Leptospirosis is a zoonotic disease, caused by bacteria of genus Leptospira. Depending on location different serogroups are often more prevalent.
Some examples of different serovars include hardjo, pomona, canicola, icterohaemorrhagiae, and grippotyphosa.
Cattle are the maintentance hosts for hardjo, but as this is specialised to survive within cattle, the infection is less severe. Animals infected with other strains (such as pomona) suffer more severe illness.
Maintenance hosts carry the bacteria and expose other susceptible animals. Maintenance hosts can be cattle, pigs, dogs, rodents or horses.
An animal may be infected by serovars maintained by its own species (maintenance host infection or host-adapted infection) or serovars maintained by other species (incidental infection or nonhost-adapted infection).
Leptospirosis is transmitted either directly between animals or indirectly through the environment.
The clinical signs of Lepto depend on the herd’s
degree of resistance or immunity, the infecting serovar,
and the age of the animal infected.
Leptospira hardjo-bovis is the only host-adapted Lepto serovar in cattle and can infect animals at any age, including young calves. Because cattle are the maintenance host for hardjo-bovis, infection with this serovar will often produce a carrier state in the kidneys associated with long-term urinary shedding.
In addition, infections with hardjo-bovis can persist in the reproductive tract. The infertility that can result from persistent reproductive tract infections is perhaps the most economically damaging aspect of leptospirosis. Low antibody titers are typically associated with hardjo-bovis infections, making detection and diagnosis difficult.
Lepto serovars include Leptospira pomona, icterohaemorrhagiae, canicola, and grippotyphosa. Because cattle are incidental hosts for these Lepto serovars, the clinical signs are typically very different than infection with hardjo-bovis.
When leptospirosis associated with nonhost-adapted Lepto serovars occurs in calves, the result is high fever, anemia, red urine, jaundice, and sometimes death in three to five days.
In older cattle, the initial symptoms such as fever and lethargy are often milder and usually go unnoticed. In addition, older animals usually do not die from leptospirosis. Lactating cows produce less milk, and, for a week or more, the milk they produce is thick and yellow.
Leptospirosis with nonhost-adapted Lepto serovars also affects pregnant cows causing embryonic death, abortions, stillbirths, retained placenta, and the birth of weak calves. Abortions usually occur three to ten weeks after infection.
Antibiotic therapy should be prescribed for animals with leptospirosis.

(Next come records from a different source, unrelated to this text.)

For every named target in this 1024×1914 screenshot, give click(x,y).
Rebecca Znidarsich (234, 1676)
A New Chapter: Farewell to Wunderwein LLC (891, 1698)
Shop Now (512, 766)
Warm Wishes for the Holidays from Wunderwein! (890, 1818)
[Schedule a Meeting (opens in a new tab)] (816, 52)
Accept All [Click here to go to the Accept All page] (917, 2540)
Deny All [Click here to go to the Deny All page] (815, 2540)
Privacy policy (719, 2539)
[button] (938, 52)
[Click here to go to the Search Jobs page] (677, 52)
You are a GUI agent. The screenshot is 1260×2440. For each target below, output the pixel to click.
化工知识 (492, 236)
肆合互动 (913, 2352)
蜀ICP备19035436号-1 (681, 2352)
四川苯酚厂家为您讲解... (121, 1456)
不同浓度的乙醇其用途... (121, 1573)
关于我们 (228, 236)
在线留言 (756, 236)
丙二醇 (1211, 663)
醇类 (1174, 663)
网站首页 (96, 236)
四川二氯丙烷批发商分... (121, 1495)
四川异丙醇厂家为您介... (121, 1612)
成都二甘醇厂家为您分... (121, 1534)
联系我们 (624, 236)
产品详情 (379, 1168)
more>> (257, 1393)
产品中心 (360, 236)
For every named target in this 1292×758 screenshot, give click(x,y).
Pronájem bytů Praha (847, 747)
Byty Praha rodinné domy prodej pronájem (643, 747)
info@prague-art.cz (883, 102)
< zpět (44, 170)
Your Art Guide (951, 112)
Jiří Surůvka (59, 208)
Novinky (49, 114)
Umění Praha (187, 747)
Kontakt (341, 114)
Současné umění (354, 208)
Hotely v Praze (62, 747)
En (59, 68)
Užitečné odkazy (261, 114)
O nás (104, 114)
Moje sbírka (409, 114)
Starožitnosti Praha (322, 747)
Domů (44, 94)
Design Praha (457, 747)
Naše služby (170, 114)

Antibiotics can also eliminate persitant infections.
Infected animals should be segregated from others to avoid transmission of the disease.
Treatment has proven most effective when animals are treated during the leptospiremia. However, antibiotic therapy during chronic infection may reduce the carrier status.
When infection storms through a herd, especially when many pregnant cows are involved, simultaneous treatment and vaccination of all animals will reduce new cases and abortions if treatment is administered early in the herd infection.
Vaccination is relied on to increase resistance to infection.
The primary course of immunisation consists of two injections four weeks apart followed by annual boosting. Vaccination should prevent urine shedding following exposure and will protect against milk drop and abortion.
Annual vaccination should be used in closed herds, whereas semiannual vaccination should be considered for open herds.
Calves born from vaccinated cows are only immune for about six months, and will need their own programme of vaccination.
Management methods to reduce transmission include rat control, fencing cattle from potentially contaminated streams and ponds, separating cattle from pigs and wildlife, selecting replacement stock from herds that are seronegative for leptospirosis, and chemoprophylaxis and vaccination of replacement stock.
In some cases streptomycin is added as a precautionary measure to semen from bulls held at artificial insemination centres.